Sorting twice on same column - sql

I'm having a bit of a weird question, given to me by a client.
He has a list of data, with a date between parentheses like so:
Foo (14/08/2012)
Bar (15/08/2012)
Bar (16/09/2012)
Xyz (20/10/2012)
However, he wants the list to be displayed as follows:
Foo (14/08/2012)
Bar (16/09/2012)
Bar (15/08/2012)
Foot (20/10/2012)
(notice that the second Bar has moved up one position)
So, the logic behind it is, that the list has to be sorted by date ascending, EXCEPT when two rows have the same name ('Bar'). If they have the same name, it must be sorted with the LATEST date at the top, while staying in the other sorting order.
Is this even remotely possible? I've experimented with a lot of ORDER BY clauses, but couldn't find the right one. Does anyone have an idea?
I should have specified that this data comes from a table in a sql server database (the Name and the date are in two different columns). So I'm looking for a SQL-query that can do the sorting I want.
(I've dumbed this example down quite a bit, so if you need more context, don't hesitate to ask)

This works, I think
declare #t table (data varchar(50), date datetime)
insert #t
values
('Foo','2012-08-14'),
('Bar','2012-08-15'),
('Bar','2012-09-16'),
('Xyz','2012-10-20')
select t.*
from #t t
inner join (select data, COUNT(*) cg, MAX(date) as mg from #t group by data) tc
on t.data = tc.data
order by case when cg>1 then mg else date end, date desc
produces
data date
---------- -----------------------
Foo 2012-08-14 00:00:00.000
Bar 2012-09-16 00:00:00.000
Bar 2012-08-15 00:00:00.000
Xyz 2012-10-20 00:00:00.000

A way with better performance than any of the other posted answers is to just do it entirely with an ORDER BY and not a JOIN or using CTE:
DECLARE #t TABLE (myData varchar(50), myDate datetime)
INSERT INTO #t VALUES
('Foo','2012-08-14'),
('Bar','2012-08-15'),
('Bar','2012-09-16'),
('Xyz','2012-10-20')
SELECT *
FROM #t t1
ORDER BY (SELECT MIN(t2.myDate) FROM #t t2 WHERE t2.myData = t1.myData), T1.myDate DESC
This does exactly what you request and will work with any indexes and much better with larger amounts of data than any of the other answers.
Additionally it's much more clear what you're actually trying to do here, rather than masking the real logic with the complexity of a join and checking the count of joined items.

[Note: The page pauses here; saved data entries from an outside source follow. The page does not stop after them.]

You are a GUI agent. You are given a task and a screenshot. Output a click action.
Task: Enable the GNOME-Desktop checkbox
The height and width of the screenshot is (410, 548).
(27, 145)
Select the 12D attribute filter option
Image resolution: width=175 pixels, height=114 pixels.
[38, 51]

This one uses analytic functions to perform the sort, it only requires one SELECT from your table.
The inner query finds gaps, where the name changes. These gaps are used to identify groups in the next query, and the outer query does the final sorting by these groups.
I have tried it here (SQL Fiddle) with extended test-data.
SELECT name, dat
FROM (
SELECT name, dat, SUM(gap) over(ORDER BY dat, name) AS grp
FROM (
SELECT name, dat,
CASE WHEN LAG(name) OVER (ORDER BY dat, name) = name THEN 0 ELSE 1 END AS gap
FROM t
) x
) y
ORDER BY grp, dat DESC
Extended test-data
('Bar','2012-08-12'),
('Bar','2012-08-11'),
('Foo','2012-08-14'),
('Bar','2012-08-15'),
('Bar','2012-08-16'),
('Bar','2012-09-17'),
('Xyz','2012-10-20')
Result
Bar 2012-08-12
Bar 2012-08-11
Foo 2012-08-14
Bar 2012-09-17
Bar 2012-08-16
Bar 2012-08-15
Xyz 2012-10-20

I think that this works, including the case I asked about in the comments:
declare #t table (data varchar(50), [date] datetime)
insert #t
values
('Foo','20120814'),
('Bar','20120815'),
('Bar','20120916'),
('Xyz','20121020')
; With OuterSort as (
select *,ROW_NUMBER() OVER (ORDER BY [date] asc) as rn from #t
)
--Now we need to find contiguous ranges of the same data value, and the min and max row number for such a range
, Islands as (
select data,rn as rnMin,rn as rnMax from OuterSort os where not exists (select * from OuterSort os2 where os2.data = os.data and os2.rn = os.rn - 1)
union all
select i.data,rnMin,os.rn
from
Islands i
inner join
OuterSort os
on
i.data = os.data and
i.rnMax = os.rn-1
), FullIslands as (
select
data,rnMin,MAX(rnMax) as rnMax
from Islands
group by data,rnMin
)
select
*
from
OuterSort os
inner join
FullIslands fi
on
os.rn between fi.rnMin and fi.rnMax
order by
fi.rnMin asc,os.rn desc
It works by first computing the initial ordering in the OuterSort CTE. Then, using two CTEs (Islands and FullIslands), we compute the parts of that ordering in which the same data value appears in adjacent rows. Having done that, we can compute the final ordering by any value that all adjacent values will have (such as the lowest row number of the "island" that they belong to), and then within an "island", we use the reverse of the originally computed sort order.
Note that this may, though, not be too efficient for large data sets. On the sample data it shows up as requiring 4 table scans of the base table, as well as a spool.

Try something like...
ORDER BY CASE date
WHEN '14/08/2012' THEN 1
WHEN '16/09/2012' THEN 2
WHEN '15/08/2012' THEN 3
WHEN '20/10/2012' THEN 4
END
In MySQL, you can do:
ORDER BY FIELD(date, '14/08/2012', '16/09/2012', '15/08/2012', '20/10/2012')
In Postgres, you can create a function FIELD and do:
CREATE OR REPLACE FUNCTION field(anyelement, anyarray) RETURNS numeric AS $$
SELECT
COALESCE((SELECT i
FROM generate_series(1, array_upper($2, 1)) gs(i)
WHERE $2[i] = $1),
0);
$$ LANGUAGE SQL STABLE
If you do not want to use the CASE, you can try to find an implementation of the FIELD function to SQL Server.

Related

Can I use string_split with enforcing combination of labels?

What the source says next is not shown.